A life worth living.
One year ago, we toasted ourselves in a kitchen (cannot mention how the kitchen looked like the next day!) and to a future that we had just finished penning out moments before.One year later, I am sitting at home in Karachi, missing my other home in Amman, my lovely apartment, the people I met and knew and the random sights and sounds that became as familiar as if I'd lived in Amman my entire life.
I want to say something befitting the past year – the challenges, the depression, the moments of euphoria, the feeling of joy I had every time I updated a document for updated facts and figures: more members, more experiences, more partners, more events, more interns, more exchanges – at that time, it was easier to just go with the flow. I can't write anything befitting.
I know, without a doubt, that being on the Jordan MC was the best decision I ever made in my life – and I know that that feeling of ‘this is right’ – that I had in March last year has never been as intense at any other turn of my life recently. Call it writer’s block, or an acute failure to summarize, but there is no way I can even start describing my year, the people I met, the experiences I had..
One year ago, I didn’t know my teammates very well. One year later, I know them all too well – their propensity for forgetting things, arguing topics to death, our collective ganging up on each other and our shared love for watching seasons of TV shows all weekend and quoting Barney Stinson nonstop. There is so much I could say and write about them, but it still hasn’t sunk in that our team's term has ended, the same way it hadn’t as we sat on a bench in the airport as they saw me off and made our last jokes together.

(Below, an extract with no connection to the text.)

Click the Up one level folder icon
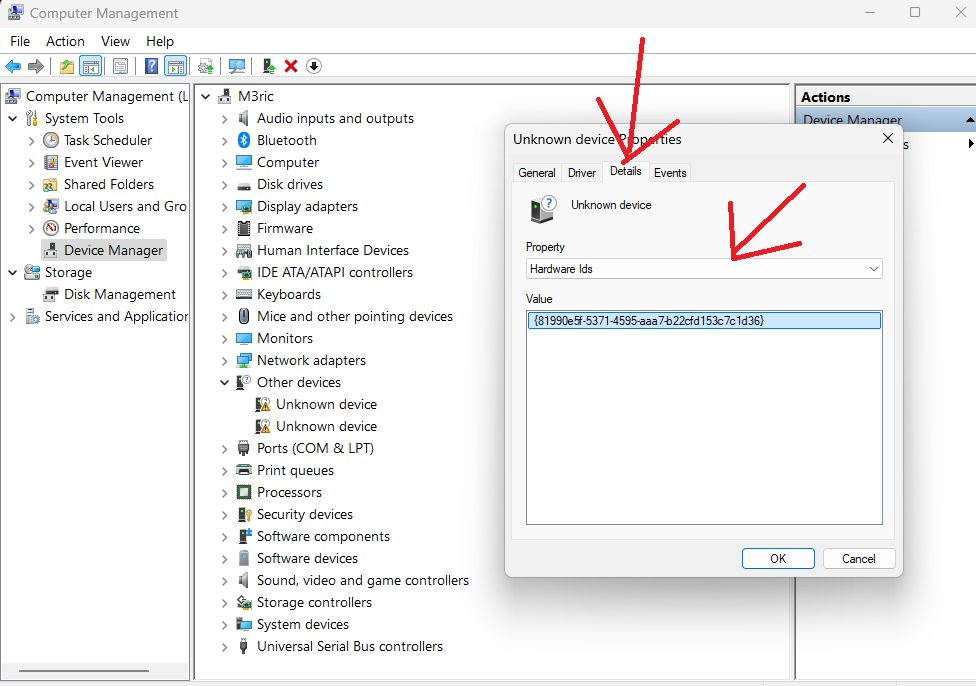67,66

One year ago, I was hopeful for an AIESEC country’s future. One year later, I am sending out resumes and setting up dates for job interviews, hoping for my own future, my real life to begin, for me to bring that value added experience into an organization. (When will I stop writing in sales-speak?!)

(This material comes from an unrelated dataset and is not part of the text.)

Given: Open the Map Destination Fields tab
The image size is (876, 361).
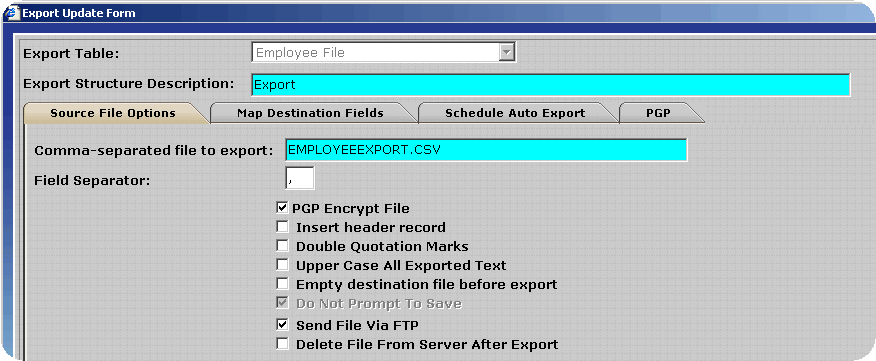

Reflection has never been my strong point and probably never will be, but I am infinitely more self aware about the person I am now. I miss so many, many things about Jordan – which is why the fun emails I get from Laura and Nadim make me smile every morning and often giggle hysterically, and sometimes make me wish I could extend my residency to have some proof of my connection to the country beyond memories, photographs and people.
Bas khalas – yella shabab, lets move on.